Alternative to the `match = re.match(); if match: ...` idiom?

dbr picture dbr · Jul 20, 2009 · Viewed 23.3k times · Source

If you want to check if something matches a regex, if so, print the first group, you do..

import re
match = re.match("(\d+)g", "123g")
if match is not None:
    print match.group(1)

This is completely pedantic, but the intermediate match variable is a bit annoying..

Languages like Perl do this by creating new $1..$9 variables for match groups, like..

if($blah ~= /(\d+)g/){
    print $1
}

From this reddit comment,

with re_context.match('^blah', s) as match:
    if match:
        ...
    else:
        ...

..which I thought was an interesting idea, so I wrote a simple implementation of it:

#!/usr/bin/env python2.6
import re

class SRE_Match_Wrapper:
    def __init__(self, match):
        self.match = match

    def __exit__(self, type, value, tb):
        pass

    def __enter__(self):
        return self.match

    def __getattr__(self, name):
        if name == "__exit__":
            return self.__exit__
        elif name == "__enter__":
            return self.__name__
        else:
            return getattr(self.match, name)

def rematch(pattern, inp):
    matcher = re.compile(pattern)
    x = SRE_Match_Wrapper(matcher.match(inp))
    return x
    return match

if __name__ == '__main__':
    # Example:
    with rematch("(\d+)g", "123g") as m:
        if m:
            print(m.group(1))

    with rematch("(\d+)g", "123") as m:
        if m:
            print(m.group(1))

(This functionality could theoretically be patched into the _sre.SRE_Match object)

It would be nice if you could skip the execution of the with statement's code block, if there was no match, which would simplify this to..

with rematch("(\d+)g", "123") as m:
    print(m.group(1)) # only executed if the match occurred

..but this seems impossible based of what I can deduce from PEP 343

Any ideas?

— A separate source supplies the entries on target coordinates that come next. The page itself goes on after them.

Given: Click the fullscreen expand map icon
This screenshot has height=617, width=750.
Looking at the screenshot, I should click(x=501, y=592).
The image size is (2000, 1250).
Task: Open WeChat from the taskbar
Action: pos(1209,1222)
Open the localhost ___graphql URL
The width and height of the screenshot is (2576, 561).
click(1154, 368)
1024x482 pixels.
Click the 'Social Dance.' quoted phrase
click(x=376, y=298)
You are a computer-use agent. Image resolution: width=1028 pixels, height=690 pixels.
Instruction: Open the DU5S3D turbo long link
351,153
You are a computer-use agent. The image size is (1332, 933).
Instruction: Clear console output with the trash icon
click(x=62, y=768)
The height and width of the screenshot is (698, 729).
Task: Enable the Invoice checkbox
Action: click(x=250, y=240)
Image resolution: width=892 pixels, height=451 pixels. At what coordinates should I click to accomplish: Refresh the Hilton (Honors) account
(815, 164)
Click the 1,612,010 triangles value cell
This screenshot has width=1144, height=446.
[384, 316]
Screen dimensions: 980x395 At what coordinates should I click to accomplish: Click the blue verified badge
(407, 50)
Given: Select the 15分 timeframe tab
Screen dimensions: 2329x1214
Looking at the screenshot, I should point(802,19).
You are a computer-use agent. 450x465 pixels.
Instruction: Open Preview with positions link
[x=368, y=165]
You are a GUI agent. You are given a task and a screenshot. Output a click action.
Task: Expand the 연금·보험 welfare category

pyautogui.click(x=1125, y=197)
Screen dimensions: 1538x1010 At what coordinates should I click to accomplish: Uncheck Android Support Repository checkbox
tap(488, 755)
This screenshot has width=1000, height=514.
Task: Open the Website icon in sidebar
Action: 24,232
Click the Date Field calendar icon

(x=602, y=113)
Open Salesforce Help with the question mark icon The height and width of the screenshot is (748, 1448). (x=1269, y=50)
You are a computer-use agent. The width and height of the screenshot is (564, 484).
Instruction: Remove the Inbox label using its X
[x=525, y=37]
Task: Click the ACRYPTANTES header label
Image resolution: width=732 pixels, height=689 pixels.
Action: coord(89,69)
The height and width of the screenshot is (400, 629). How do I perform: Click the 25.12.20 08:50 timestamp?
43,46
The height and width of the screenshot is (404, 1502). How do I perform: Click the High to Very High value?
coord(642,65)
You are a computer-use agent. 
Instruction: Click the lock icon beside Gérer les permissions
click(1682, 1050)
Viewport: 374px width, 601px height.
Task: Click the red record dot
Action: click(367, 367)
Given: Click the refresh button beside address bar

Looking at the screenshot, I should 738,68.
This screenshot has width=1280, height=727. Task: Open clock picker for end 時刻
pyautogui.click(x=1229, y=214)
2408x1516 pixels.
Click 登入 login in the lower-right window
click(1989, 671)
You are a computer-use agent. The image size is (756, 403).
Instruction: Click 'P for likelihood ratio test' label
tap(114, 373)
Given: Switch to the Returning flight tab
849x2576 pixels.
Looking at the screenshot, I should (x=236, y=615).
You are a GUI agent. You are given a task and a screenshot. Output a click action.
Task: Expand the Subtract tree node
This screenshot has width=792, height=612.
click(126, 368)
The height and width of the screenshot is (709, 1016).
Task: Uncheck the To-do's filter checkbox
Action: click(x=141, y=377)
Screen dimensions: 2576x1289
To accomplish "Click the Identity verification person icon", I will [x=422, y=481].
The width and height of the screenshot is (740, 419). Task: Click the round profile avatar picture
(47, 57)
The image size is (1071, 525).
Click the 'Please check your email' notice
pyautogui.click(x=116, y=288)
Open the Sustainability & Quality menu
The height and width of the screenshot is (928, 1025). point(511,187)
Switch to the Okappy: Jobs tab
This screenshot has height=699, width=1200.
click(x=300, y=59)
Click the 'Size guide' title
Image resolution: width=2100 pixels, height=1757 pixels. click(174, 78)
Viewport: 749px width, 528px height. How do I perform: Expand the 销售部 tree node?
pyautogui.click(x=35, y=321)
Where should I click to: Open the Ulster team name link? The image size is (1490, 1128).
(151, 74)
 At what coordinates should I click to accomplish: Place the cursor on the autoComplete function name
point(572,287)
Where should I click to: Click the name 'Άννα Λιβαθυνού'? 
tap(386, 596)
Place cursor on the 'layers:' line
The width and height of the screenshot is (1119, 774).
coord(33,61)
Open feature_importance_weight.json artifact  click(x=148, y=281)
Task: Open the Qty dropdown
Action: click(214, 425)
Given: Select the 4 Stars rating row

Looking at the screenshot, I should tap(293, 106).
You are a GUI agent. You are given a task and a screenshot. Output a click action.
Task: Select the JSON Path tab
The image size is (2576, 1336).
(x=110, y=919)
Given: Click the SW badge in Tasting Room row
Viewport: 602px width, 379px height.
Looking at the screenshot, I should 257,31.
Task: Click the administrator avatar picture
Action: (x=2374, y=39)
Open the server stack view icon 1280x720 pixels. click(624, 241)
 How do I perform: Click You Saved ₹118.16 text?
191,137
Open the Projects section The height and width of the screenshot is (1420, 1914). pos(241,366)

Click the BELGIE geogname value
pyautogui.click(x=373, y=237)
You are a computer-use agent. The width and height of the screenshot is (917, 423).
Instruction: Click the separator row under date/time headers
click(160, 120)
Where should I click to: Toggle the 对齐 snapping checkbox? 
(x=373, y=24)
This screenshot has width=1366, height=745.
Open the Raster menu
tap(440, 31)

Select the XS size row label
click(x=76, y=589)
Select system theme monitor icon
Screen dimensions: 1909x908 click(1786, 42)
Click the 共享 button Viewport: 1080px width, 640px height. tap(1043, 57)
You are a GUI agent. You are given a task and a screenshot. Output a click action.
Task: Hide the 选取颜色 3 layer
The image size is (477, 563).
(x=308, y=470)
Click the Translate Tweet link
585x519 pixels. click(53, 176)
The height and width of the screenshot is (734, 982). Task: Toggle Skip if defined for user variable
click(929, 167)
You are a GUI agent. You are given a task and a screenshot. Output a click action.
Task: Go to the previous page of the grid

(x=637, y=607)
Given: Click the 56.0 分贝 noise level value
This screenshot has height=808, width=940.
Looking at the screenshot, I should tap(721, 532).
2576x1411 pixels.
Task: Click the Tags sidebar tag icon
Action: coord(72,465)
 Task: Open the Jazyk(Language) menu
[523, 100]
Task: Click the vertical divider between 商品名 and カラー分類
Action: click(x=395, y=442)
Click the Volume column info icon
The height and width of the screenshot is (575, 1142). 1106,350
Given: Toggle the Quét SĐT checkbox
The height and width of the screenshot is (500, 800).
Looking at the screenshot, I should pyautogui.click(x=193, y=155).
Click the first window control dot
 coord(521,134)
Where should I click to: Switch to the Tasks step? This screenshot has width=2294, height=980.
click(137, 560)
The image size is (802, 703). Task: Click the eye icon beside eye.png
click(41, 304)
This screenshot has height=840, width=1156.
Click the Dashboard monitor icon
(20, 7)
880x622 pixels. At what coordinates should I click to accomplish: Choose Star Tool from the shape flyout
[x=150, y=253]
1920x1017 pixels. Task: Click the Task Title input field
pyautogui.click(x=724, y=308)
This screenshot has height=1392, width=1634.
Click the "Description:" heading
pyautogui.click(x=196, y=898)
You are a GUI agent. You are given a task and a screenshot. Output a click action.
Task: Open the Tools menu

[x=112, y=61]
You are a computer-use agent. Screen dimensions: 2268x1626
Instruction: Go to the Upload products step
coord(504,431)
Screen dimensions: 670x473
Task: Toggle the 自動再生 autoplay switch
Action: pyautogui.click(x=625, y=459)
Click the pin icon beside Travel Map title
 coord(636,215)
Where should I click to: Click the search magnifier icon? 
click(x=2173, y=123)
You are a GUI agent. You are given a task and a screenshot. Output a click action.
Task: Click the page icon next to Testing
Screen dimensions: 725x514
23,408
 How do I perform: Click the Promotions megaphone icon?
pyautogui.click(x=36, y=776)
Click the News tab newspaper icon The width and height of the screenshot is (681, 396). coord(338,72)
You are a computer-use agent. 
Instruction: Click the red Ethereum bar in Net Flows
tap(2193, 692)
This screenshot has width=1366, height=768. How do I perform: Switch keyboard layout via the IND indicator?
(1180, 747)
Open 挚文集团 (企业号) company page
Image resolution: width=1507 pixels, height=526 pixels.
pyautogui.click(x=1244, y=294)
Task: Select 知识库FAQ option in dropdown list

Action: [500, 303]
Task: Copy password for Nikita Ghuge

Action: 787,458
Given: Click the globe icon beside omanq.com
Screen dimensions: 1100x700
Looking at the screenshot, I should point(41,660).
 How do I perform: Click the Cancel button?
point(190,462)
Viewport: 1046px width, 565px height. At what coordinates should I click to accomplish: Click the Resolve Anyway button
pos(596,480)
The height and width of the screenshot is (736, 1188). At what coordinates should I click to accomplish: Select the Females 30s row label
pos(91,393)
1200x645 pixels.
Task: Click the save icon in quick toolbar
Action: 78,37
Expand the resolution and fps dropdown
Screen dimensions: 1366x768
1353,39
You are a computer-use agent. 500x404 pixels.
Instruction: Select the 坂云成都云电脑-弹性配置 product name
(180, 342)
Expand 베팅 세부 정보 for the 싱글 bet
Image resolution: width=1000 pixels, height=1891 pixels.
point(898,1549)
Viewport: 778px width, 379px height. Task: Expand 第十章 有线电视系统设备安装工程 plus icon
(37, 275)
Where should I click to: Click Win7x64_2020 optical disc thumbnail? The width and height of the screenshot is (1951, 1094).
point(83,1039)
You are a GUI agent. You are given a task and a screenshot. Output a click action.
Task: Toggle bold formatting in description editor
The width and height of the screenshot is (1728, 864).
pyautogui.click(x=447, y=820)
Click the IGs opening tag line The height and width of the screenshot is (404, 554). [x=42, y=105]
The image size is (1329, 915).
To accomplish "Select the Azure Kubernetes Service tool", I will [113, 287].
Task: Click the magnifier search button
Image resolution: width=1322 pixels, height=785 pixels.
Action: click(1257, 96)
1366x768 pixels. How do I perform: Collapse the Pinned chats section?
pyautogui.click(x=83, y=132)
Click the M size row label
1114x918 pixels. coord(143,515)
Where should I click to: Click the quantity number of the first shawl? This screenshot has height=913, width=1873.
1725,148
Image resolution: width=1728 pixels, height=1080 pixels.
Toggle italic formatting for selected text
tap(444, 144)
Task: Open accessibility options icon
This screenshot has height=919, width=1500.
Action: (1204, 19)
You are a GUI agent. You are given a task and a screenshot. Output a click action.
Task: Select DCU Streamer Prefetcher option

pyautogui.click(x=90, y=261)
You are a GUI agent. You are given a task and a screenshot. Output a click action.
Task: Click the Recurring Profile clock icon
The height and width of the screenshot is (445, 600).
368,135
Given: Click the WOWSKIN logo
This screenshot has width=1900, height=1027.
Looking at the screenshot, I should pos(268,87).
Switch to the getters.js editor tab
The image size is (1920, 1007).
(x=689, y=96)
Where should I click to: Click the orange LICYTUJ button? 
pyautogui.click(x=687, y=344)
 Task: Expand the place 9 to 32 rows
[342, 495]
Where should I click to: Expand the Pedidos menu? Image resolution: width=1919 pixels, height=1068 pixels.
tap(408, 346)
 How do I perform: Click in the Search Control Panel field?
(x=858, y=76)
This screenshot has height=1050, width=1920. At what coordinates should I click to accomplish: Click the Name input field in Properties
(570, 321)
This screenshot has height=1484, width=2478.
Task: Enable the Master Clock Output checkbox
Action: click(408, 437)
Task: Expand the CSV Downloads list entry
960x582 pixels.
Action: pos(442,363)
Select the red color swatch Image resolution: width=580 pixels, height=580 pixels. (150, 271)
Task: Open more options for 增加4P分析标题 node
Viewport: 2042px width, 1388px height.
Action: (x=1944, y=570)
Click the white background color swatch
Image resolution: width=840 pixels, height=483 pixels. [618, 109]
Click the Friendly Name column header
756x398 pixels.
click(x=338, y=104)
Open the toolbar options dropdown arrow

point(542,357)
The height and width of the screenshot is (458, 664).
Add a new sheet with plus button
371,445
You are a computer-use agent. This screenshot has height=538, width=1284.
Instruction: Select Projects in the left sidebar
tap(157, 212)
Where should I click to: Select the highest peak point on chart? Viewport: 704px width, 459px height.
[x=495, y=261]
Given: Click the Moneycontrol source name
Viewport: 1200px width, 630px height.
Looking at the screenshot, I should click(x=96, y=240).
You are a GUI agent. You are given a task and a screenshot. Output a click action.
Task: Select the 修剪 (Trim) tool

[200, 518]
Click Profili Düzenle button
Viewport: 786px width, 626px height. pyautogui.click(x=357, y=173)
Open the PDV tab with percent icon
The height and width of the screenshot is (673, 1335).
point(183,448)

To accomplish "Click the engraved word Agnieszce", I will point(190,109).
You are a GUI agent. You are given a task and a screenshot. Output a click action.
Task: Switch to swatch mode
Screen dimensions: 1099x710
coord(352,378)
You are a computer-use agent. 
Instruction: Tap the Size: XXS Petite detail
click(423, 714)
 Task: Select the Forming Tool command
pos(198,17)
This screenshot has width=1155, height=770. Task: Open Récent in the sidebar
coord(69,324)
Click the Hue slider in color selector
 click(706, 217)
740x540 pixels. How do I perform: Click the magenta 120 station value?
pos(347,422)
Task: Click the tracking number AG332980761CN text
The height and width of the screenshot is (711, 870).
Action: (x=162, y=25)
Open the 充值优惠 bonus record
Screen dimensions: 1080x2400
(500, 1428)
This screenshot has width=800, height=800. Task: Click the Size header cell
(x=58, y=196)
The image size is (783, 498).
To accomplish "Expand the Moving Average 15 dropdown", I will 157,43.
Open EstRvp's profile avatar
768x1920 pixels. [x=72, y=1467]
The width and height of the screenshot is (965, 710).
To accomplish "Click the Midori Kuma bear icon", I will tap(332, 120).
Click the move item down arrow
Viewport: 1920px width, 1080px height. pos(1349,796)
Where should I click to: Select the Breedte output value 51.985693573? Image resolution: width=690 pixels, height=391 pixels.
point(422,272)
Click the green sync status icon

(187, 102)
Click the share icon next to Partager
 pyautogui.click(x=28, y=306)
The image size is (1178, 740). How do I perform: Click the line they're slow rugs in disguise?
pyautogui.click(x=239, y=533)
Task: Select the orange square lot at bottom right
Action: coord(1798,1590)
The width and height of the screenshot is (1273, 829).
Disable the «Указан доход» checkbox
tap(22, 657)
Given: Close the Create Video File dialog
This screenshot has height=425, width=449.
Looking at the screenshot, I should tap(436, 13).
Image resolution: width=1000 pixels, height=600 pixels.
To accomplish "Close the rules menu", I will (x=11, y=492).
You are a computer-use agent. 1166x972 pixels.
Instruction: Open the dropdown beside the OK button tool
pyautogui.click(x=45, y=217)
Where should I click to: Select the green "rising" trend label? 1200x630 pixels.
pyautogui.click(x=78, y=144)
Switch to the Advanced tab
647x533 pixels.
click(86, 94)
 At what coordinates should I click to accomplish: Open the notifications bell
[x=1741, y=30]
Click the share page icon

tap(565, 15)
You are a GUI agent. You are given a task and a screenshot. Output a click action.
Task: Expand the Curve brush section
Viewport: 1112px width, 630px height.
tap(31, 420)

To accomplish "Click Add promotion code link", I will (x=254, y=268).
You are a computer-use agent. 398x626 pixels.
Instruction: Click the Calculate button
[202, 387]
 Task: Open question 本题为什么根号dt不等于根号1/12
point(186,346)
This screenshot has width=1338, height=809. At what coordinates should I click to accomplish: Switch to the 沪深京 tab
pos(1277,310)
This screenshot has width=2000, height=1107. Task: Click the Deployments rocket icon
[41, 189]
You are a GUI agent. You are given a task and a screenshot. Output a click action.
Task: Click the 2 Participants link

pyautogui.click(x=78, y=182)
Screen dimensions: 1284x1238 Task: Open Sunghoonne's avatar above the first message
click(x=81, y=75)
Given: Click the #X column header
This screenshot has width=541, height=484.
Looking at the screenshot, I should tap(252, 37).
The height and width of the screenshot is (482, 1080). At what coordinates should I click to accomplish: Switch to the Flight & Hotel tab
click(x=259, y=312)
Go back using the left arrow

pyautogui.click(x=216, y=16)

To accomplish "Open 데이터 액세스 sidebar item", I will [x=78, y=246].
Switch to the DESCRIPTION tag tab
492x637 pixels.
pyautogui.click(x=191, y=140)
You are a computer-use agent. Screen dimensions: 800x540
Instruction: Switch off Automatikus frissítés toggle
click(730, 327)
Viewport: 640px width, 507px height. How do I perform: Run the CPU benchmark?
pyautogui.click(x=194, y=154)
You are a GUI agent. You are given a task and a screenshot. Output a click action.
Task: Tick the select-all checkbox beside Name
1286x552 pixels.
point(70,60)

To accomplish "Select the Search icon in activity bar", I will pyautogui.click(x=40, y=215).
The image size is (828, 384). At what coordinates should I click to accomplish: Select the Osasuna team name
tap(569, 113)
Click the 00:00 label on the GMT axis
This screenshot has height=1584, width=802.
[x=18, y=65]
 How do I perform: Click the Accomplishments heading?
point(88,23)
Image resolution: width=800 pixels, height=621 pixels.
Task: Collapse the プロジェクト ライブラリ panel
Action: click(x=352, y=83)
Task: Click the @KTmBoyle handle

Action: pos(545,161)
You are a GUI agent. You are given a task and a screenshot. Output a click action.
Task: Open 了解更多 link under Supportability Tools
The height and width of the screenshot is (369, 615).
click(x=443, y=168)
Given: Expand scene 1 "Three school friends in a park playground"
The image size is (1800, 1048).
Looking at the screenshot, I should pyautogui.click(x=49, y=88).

As I said, this is really trivial annoyance, almost to the point of being code-golf..

Answer

Glenn Maynard picture Glenn Maynard · Jul 20, 2009

I don't think it's trivial. I don't want to have to sprinkle a redundant conditional around my code if I'm writing code like that often.

This is slightly odd, but you can do this with an iterator:

import re

def rematch(pattern, inp):
    matcher = re.compile(pattern)
    matches = matcher.match(inp)
    if matches:
        yield matches

if __name__ == '__main__':
    for m in rematch("(\d+)g", "123g"):
        print(m.group(1))

The odd thing is that it's using an iterator for something that isn't iterating--it's closer to a conditional, and at first glance it might look like it's going to yield multiple results for each match.

It does seem odd that a context manager can't cause its managed function to be skipped entirely; while that's not explicitly one of the use cases of "with", it seems like a natural extension.